Can you prove what your tool did, with evidence I can verify offline?

A receipt-scoring profile is the structured answer. The rubric lives in the public agent-egress-bench corpus. Tool maintainers publish their own profile against a fixed public case set. A relying party reproduces it before trusting it.

What a signed receipt proves

A signed action receipt records what an agent tried to do, what verdict the tool returned, and which key signed the record. A receipt is durable evidence the tool both observed and adjudicated the action. A relying party can verify the receipt against a pinned public key without a vendor dashboard and without a network call to a hosted API. The verifier code is open source. The buyer runs it.

This is the difference between a tool that says it blocked an attack and a tool that produces a record an auditor can validate after the fact, in their own runner, with no vendor in the loop.

What the rubric measures, and what it does not

Five dimensions per case: blocked, explained, receipt_produced, receipt_independently_verifiable, and false_positive. The dimensions are independent. A tool can score blocked=yes with receipt_produced=no (verdict without a signed record). A tool can score receipt_produced=yes with receipt_independently_verifiable=no (the receipt validates inside the vendor’s own stack). The buyer weights the dimensions; the rubric does not. There is no aggregate score, no letter grade, and no cross-tool leaderboard. The rubric document spells out how each value is earned and which checks a verifier has to pass.

The profile shape is pinned by receipt-scoring-profile.schema.json.

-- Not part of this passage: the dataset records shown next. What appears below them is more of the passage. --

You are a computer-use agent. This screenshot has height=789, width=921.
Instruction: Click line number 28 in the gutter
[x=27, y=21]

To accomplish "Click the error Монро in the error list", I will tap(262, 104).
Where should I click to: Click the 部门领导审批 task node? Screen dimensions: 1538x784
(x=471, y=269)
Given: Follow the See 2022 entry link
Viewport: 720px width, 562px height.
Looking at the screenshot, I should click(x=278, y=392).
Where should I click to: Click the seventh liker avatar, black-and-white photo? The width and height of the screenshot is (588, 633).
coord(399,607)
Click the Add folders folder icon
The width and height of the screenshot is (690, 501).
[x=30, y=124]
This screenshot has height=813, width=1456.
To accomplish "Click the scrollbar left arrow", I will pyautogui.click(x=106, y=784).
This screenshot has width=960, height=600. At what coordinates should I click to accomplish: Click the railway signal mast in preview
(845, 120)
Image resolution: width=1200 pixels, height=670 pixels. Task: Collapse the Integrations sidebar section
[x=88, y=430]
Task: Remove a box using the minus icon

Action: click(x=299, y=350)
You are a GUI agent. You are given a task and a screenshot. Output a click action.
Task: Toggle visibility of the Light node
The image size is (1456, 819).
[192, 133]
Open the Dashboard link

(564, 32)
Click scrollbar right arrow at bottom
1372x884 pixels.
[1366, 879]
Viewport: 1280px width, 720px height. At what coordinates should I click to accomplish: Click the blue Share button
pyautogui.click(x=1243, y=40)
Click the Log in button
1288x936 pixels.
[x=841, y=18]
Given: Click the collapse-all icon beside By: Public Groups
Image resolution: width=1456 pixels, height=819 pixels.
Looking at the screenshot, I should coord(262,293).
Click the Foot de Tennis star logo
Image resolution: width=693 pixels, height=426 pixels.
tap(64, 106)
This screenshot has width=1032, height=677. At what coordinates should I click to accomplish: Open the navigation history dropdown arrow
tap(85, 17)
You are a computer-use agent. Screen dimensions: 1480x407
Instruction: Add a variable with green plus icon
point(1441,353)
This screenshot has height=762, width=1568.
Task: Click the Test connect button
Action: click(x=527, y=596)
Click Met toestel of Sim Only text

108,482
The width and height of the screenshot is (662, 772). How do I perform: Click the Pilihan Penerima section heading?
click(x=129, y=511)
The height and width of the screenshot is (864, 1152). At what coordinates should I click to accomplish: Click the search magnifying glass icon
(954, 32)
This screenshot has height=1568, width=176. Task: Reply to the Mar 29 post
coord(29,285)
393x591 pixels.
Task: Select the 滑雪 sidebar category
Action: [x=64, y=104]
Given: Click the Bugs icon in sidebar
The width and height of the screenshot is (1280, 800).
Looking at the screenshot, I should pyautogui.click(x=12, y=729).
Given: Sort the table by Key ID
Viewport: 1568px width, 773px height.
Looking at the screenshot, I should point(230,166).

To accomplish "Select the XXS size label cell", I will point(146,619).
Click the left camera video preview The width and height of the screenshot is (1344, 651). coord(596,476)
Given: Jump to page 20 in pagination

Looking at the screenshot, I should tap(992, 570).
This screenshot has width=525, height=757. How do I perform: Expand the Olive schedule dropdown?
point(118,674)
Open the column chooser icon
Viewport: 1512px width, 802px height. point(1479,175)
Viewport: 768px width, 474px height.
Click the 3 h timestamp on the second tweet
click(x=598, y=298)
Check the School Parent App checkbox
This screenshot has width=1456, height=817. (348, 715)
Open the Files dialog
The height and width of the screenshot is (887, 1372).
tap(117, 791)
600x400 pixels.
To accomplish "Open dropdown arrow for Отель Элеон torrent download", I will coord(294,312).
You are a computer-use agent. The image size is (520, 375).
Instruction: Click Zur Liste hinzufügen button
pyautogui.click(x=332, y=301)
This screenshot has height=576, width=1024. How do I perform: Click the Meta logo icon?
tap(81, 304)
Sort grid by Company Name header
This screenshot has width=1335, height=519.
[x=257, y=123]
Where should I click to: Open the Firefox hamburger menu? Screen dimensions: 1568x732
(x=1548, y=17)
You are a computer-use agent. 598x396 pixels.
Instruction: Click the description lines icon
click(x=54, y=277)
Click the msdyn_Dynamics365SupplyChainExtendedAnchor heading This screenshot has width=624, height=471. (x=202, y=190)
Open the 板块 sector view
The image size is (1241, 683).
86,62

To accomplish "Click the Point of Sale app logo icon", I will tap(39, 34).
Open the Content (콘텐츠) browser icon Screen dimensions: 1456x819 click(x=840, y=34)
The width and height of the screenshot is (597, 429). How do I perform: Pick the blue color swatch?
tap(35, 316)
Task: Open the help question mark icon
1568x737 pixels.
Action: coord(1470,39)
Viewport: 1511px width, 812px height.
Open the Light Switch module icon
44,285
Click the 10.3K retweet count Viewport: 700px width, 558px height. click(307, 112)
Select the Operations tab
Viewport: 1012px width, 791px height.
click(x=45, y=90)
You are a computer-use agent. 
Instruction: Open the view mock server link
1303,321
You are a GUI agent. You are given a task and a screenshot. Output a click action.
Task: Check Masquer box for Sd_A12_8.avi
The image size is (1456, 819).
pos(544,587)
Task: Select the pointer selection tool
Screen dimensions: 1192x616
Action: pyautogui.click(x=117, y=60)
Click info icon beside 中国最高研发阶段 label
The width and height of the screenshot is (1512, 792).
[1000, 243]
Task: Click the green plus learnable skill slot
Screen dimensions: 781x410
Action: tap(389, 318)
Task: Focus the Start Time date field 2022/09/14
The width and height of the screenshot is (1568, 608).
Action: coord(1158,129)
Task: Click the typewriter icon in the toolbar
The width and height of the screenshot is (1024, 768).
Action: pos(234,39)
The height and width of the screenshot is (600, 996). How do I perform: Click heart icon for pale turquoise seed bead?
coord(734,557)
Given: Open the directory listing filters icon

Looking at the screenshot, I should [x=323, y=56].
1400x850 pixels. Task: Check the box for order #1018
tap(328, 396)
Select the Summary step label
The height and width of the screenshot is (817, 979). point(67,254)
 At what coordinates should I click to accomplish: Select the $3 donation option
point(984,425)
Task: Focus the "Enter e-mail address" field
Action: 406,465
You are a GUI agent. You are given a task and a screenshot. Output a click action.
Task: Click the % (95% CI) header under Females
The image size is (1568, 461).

A submission that does not validate is rejected.

Pipelock’s published profile

profiles/pipelock.json at corpus v2.0.0: 113 of 113 malicious cases blocked, 0 false positives on 38 benign baselines, 0 receipts produced or independently verifiable.

In this run, Pipelock’s scanner pipeline blocked every malicious case. The runner captured structured evidence on 105 of the 113 blocked cases through scanner, block_reason, or kind fields in adapter evidence. The proxy data path does not yet emit per-action signed receipts, so the receipt columns are zero. The verifier already ships (pipelock-verifier, Apache-2.0) for the receipt formats that do exist: ActionReceipt v1 for proxy-decision evidence and EvidenceReceipt v2 for contract-lifecycle and shadow evidence. Wiring the proxy data path to emit a signed receipt for every adjudicated action is a separate Pipelock feature, not part of the current profile.

That gap is intentional in the rubric. A tool that scores blocked=yes and receipt_produced=no is useful in operations and not yet evidence-bearing. A buyer evaluating for a regulated workload should know that before signing a contract.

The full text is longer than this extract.